Arriving at Bole International Airport last night, I cried tears of joy. I was delayed five long days due to the weather in my winter wonderland home in Grand Rapids, Mich., and I was just so happy to finally be back.
Waiting in line at Passport Control, Ethiopia did what it always does to me: It slapped me across the face with reality. The reality that life is not fair and where you’re born can vastly affect your life. Next to me in line were over a hundred young Ethiopian men, all wrapped in the same gray blanket. I looked closer and noticed that all of the blankets were with the United Nations logo and the words “UN Refuge Agency.” I heard the young man behind me talking with a few of them: They were in Saudi Arabia for work, but the Saudi government had gone bad on them and the situation was ugly. When I crawled into bed in my Addis Ababa hotel, I gave thanks that I have never known the life of a refugee, and sent much love and light to all who were in this position.
Today was less dark, emotionally. We started out early in a truck loaded with gear and anticipation. Jimmy is our driver. (I have to wonder if that’s his real name? I’ve never met a Jimmy in Ethiopia before. I’ll have to ask.) Either way, Jimmy is a great guy and, with Vast Ethiopia Tours, our host for the next nine days.
The drive once we made our way out of bustling and sprawling Addis Ababa was truly spectacular. Ethiopia is mountainous and the hills rolled on and on. We passed mostly farmland with the most beautiful hand-painted huts. Ethiopia is FULL of a ancient tradition in art, right down to the stunning designs on these houses, which I want to know more about.

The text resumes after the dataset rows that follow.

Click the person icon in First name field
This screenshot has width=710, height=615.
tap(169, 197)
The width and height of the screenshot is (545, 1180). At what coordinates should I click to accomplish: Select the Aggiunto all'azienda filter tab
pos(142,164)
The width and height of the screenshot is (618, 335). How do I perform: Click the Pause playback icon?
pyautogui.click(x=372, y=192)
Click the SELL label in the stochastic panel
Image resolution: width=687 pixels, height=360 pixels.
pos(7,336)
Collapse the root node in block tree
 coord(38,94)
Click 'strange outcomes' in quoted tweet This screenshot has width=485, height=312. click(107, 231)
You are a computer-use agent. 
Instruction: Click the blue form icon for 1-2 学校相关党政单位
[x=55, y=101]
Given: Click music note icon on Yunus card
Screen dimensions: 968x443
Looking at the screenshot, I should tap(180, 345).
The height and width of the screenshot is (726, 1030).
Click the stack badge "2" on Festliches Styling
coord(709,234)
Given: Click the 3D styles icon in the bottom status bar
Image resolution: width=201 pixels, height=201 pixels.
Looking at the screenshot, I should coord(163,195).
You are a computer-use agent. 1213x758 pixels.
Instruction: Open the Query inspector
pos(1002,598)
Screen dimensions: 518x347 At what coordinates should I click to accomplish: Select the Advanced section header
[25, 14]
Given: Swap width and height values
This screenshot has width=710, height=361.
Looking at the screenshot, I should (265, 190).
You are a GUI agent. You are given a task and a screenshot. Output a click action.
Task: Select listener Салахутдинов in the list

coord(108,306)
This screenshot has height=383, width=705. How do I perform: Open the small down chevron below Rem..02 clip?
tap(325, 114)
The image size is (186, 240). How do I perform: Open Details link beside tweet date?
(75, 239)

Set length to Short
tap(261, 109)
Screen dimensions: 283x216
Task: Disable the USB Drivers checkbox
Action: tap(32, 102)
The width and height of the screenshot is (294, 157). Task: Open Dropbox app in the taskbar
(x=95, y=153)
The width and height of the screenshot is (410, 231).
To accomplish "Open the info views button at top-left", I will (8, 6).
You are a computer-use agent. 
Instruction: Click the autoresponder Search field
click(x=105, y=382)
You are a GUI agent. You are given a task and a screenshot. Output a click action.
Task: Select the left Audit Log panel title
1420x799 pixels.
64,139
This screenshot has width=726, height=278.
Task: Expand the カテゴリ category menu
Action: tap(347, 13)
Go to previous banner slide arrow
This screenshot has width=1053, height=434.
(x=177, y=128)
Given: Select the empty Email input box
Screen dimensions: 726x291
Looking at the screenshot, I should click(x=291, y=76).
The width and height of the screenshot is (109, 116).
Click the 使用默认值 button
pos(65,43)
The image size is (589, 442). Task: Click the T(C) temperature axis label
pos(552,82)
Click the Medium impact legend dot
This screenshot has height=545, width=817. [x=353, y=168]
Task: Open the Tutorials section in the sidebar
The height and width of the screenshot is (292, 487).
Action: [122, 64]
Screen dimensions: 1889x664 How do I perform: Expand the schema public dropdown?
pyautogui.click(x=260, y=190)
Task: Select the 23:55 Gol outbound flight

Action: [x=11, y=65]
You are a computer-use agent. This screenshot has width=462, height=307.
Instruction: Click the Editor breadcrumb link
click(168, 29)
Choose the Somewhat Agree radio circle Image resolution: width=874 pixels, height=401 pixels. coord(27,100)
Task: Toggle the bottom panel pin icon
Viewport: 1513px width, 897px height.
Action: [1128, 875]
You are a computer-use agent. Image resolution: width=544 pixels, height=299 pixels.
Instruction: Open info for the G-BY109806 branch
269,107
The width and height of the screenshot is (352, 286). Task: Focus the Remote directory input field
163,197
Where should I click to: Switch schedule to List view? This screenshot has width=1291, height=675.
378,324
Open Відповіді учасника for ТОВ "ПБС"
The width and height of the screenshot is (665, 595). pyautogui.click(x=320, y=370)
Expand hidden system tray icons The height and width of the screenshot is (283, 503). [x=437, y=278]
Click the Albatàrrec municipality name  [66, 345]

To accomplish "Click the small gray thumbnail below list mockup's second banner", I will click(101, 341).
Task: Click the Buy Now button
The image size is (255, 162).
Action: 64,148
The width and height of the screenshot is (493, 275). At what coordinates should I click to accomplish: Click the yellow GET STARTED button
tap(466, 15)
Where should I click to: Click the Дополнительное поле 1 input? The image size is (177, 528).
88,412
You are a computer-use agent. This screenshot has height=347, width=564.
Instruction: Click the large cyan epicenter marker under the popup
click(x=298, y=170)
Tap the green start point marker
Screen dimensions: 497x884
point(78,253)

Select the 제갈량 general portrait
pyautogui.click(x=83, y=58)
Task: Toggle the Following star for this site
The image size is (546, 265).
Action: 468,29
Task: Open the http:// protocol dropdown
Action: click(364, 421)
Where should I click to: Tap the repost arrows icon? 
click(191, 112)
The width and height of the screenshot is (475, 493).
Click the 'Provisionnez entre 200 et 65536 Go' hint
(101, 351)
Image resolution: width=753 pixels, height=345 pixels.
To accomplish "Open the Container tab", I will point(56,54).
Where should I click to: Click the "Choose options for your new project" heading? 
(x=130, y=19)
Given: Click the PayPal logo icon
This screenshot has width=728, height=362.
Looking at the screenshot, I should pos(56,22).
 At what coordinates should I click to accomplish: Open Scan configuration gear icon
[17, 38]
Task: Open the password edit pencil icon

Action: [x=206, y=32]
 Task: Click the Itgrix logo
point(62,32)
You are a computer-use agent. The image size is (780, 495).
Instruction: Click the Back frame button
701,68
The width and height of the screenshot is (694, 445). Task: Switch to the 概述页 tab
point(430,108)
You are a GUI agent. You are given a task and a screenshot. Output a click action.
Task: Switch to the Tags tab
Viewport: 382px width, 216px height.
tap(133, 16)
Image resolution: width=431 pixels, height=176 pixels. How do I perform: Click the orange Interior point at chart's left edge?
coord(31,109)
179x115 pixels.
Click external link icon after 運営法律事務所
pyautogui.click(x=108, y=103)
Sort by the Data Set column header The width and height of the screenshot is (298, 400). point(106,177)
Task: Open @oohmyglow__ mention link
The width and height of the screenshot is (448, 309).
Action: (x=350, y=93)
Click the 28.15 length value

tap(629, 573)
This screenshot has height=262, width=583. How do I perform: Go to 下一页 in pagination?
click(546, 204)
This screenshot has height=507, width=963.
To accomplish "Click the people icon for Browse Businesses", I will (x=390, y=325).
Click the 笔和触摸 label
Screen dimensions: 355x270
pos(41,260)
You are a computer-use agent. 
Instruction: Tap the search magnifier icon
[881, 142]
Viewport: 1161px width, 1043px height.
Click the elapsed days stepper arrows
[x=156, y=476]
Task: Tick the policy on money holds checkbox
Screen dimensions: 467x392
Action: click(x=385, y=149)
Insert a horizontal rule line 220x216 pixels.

We stopped to take a photo of one of these hand-painted huts and were soon surrounded by locals. Just moments before, it appeared there wasn’t a soul in sight, just vast landscapes sprinkled here and there with a few isolated huts. That’s Ethiopia for you; you’re never alone. 🙂
When we arrived in Hosanna, a four-hour drive from the capital, we ate a speedy lunch so we could get out on location and paint. For two glorious hours, we sat in this quiet park and painted, breathed in the beauty before us and enjoyed the process of creating. We were only barely discovered, with an occasional “hello” hollered out from the distance. Our main audience was grazing goats, thinking my painting a possible meal.
Tomorrow, we will drive to Kololo to teach the sweet ones. I guess we will be teaching Sunday school. Tune in tomorrow to see how it goes.